Stored records:
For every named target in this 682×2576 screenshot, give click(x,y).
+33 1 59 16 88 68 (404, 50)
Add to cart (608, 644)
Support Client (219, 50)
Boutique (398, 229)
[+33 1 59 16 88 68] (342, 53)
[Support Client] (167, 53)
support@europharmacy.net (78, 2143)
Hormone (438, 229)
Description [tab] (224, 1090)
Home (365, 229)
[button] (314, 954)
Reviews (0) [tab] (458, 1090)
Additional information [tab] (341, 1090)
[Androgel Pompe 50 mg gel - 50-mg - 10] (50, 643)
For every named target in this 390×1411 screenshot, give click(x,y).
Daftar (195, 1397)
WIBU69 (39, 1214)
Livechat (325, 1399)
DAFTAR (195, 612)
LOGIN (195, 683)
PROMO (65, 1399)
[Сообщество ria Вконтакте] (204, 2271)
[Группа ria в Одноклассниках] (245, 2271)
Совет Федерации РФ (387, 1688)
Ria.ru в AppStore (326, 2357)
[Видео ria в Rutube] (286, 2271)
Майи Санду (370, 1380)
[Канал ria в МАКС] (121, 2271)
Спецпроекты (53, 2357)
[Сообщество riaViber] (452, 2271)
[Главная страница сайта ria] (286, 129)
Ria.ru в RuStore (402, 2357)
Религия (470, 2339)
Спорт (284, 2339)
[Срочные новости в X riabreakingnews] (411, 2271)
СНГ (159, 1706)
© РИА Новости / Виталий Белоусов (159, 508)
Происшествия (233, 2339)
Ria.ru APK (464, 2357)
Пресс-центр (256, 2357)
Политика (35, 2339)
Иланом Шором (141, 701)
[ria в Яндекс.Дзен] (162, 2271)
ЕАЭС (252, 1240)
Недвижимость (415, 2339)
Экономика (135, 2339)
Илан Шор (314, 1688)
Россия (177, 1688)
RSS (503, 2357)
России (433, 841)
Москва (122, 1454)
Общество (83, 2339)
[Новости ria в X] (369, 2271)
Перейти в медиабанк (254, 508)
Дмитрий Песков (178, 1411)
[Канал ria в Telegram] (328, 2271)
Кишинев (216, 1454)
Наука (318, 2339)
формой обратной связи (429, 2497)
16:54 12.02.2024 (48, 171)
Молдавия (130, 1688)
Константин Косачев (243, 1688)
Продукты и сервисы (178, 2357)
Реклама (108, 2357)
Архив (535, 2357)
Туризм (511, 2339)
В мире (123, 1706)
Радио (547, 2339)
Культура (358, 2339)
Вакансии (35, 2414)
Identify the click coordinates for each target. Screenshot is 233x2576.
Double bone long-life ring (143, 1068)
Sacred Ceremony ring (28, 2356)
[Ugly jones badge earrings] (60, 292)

Exercise aim: Return a word-for-word copy of the lines above from the one holding "[Androgel Pompe 50" through the one holding "[Сообщество ria Вконтакте] (204, 2271)", with both of them included and nothing besides.

Response:
[Androgel Pompe 50 mg gel - 50-mg - 10] (50, 643)
For every named target in this 390×1411 screenshot, give click(x,y).
Daftar (195, 1397)
WIBU69 (39, 1214)
Livechat (325, 1399)
DAFTAR (195, 612)
LOGIN (195, 683)
PROMO (65, 1399)
[Сообщество ria Вконтакте] (204, 2271)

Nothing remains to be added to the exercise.